## Selected extract
((

When a young student gets accepted at the New Mexico School for the Arts (NMSA), it is something very special. After all, the four-year, statewide, public high school for the arts is the only one in New Mexico that serves talented children with rigorous and award-winning arts and academic education. It is not easy to get into. The child not only has to be talented, but she or he has to have an eagerness to succeed and passion in the arts that goes beyond mere talent. Admission to NMSA is based solely on an arts audition or portfolio review — no academic criteria are used.

NMSA’s mission is to provide the highest standards of educational excellence to passionate young artists who have demonstrated artistic abilities and potential. The goal is to establish a solid foundation that will give these students a strong future and increase their potential for long-term success, so they can pursue a career in the arts or beyond.

It is exciting for any young artists to hear that they got accepted, such as Samantha Thorsted of Roswell.

The Thorsted family is well-known in the community, especially in the arts community because of their talented children, their youngest being Soren, their eldest Rose and the middle child Samantha. The first time they were mentioned in the Daily Record was on July 1, 2007 when the children finished on top with their dazzling costumes at the UFO Festival Alien Costume Contest. Samantha, 2, won the cutest kid category, dressed as Mothra, which is based on the Japanese “Godzilla” movie. In the Alien Costume Contest during the UFO Festival 2011, Rose, 10, and Samantha, 6, showed their talent designing their own costumes, with Samantha walking away with first place for most creative costume in the youth category.

The UFO Festival was not all they participated in. All three children became active on and off stage, helping the Roswell Community Little Theatre and later performing there, at Neverland Theatre and Way-Way-Off Broadway Theatre productions, as well as joining the Kids in Arts ProgramS. In 2016, Samantha was voted Miss Roswell Outstanding Teen — it was the same year she got the lead in Roswell Community Little Theatre’s production of the musical “Annie.”

Asked how Samantha, 14, and her parents found out about NMSA, Samantha said, “Actually, from your newspaper. You were doing interviews with some of the students, and we knew one of the students from the Roswell Community Little Theatre. I worked with her in KapS and I heard she was leaving, but I didn’t know where to she was leaving. My mom read it in the newspaper, and so we’ve been really working toward the school, but only this year we’ve been getting serious with it. I’ll be going into ninth grade.

“The application process was even nice, because I got to do my own stuff. Some I had to ask my mom about, but most of it was just like a normal college application. You would have to make a resume. It was like a step-by-step process. It is really nice, because it gets kids to their full potential. I had to do a little bit of writing,” Samantha said.

Samantha got into the school’s vocal program, which is part of the music department. NMSA offers professional arts instruction with the goal of student mastery in the fields of dance, music (voice, jazz and instrumental), theater, visual arts, and new, a minor in creative writing.

Once the school starts, the students are able to experiment and develop new interests.

“They ask you about your instrument,” Samantha said. “My voice is my instrument. I really have to work toward that. I’m working on a comic book, I might go into that, we’ll see if it’s something I can take, like a normal class or if it is something you have to qualify into.

“I have a lot of choices for jobs, too. I might want to help out my church or go into songwriting or Broadway. There are things that are totally not art-related, like law, that I may want to go in. I have such a broad spectrum that I can be doing and this is one of the things that really helps me with that. They said, ‘Try it, and if it is not what you want, you can get out of it, but if it is what you want, we’ll give you a whole bunch of benefits,’” Samantha said.

))

## Recorded information

((

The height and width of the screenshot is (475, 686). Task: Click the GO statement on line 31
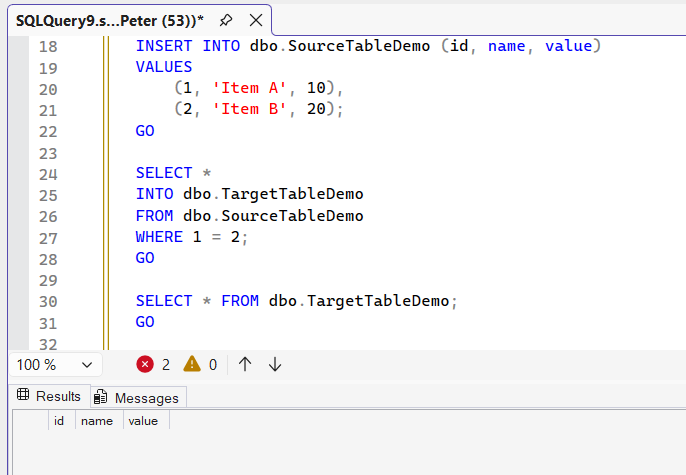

))

## Aim
In the article about the New Mexico School for the Arts, what is admission to the school based on? The data has nothing to do with what is asked here.

## Solution to this problem
Admission is based solely on an arts audition or portfolio review, with no academic criteria used.